» **Goal of the exercise**: Reproduce verbatim the portion of the summary on assessing existing structures that starts at "The concept of" and ends after "accepted failure criteria.".
Start of Passage provided
Summary
Highlights
The presentation begins with an overview of the topic: evaluating the load-bearing capacity of existing structures with a focus on seismic resistance. It delves into the legal basis in Austria, explaining how norms gain legal character through provincial building regulations and OIB guidelines, referencing Eurocode 0 to 9. For existing structures, a deviation from current technical standards is permissible, but a guideline for assessing load-bearing capacity and serviceability must be applied. This involves detailed condition assessments (Bestandserhebung) across three levels, determining the depth of investigation required for modifications like door openings, affecting multiple floors, or involving significant load increases. The new ÖNORM B4008-1 specifically addresses the load-bearing capacity of existing structures, with prerequisites including a condition assessment and bringing the building closer to current standards, particularly for seismic design. Basic load combinations (snow, wind, live load) must always be met, and an increase in occupancy is limited to 50%.
The concept of safety in construction is discussed as a matter of probability, specifically accepted failure probabilities (acceptable risk). The semi-probabilistic safety concept of Eurocode 0, where design values of actions are less than design values of resistances, is explained. Meeting Eurocode 0 and 1-9 achieves a minimum reliability level of Beta 3.8. This corresponds to reliability class 2 and consequence class 2, which are equated in Eurocode 8 Part 3 and B4008-1. For new buildings, an accepted failure probability per building per year is 10^-6 for CC2 and 10^-7 for CC3. For existing buildings, these probabilities can be increased to 10^-5 for CC2 and 10^-6 for CC3, aligning with accepted failure criteria.
End of Passage provided
Start of Recorded information
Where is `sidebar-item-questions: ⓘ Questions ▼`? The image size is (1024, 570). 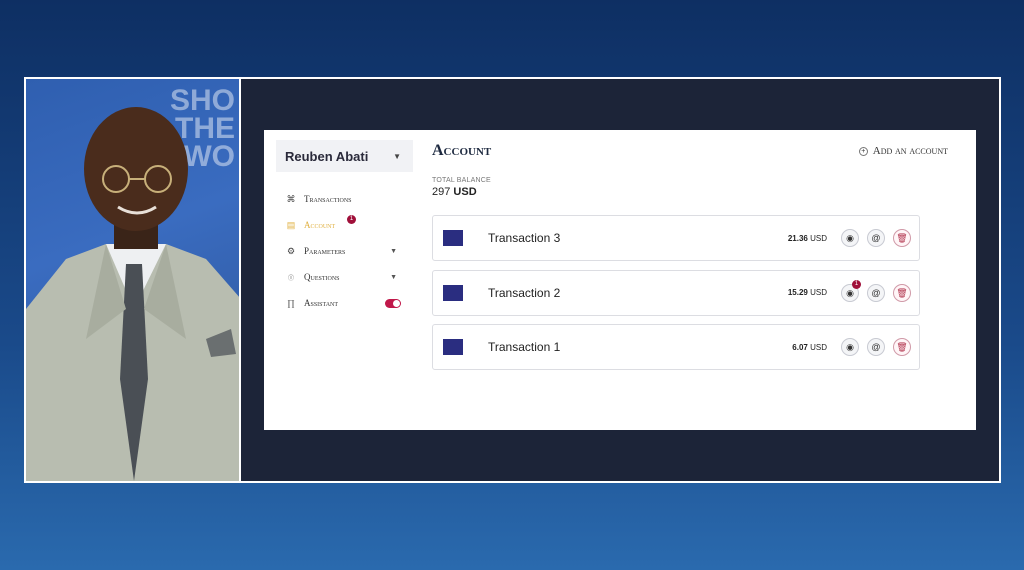 sidebar-item-questions: ⓘ Questions ▼ is located at coordinates (344, 277).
End of Recorded information
» **Written answer**:
The concept of safety in construction is discussed as a matter of probability, specifically accepted failure probabilities (acceptable risk). The semi-probabilistic safety concept of Eurocode 0, where design values of actions are less than design values of resistances, is explained. Meeting Eurocode 0 and 1-9 achieves a minimum reliability level of Beta 3.8. This corresponds to reliability class 2 and consequence class 2, which are equated in Eurocode 8 Part 3 and B4008-1. For new buildings, an accepted failure probability per building per year is 10^-6 for CC2 and 10^-7 for CC3. For existing buildings, these probabilities can be increased to 10^-5 for CC2 and 10^-6 for CC3, aligning with accepted failure criteria.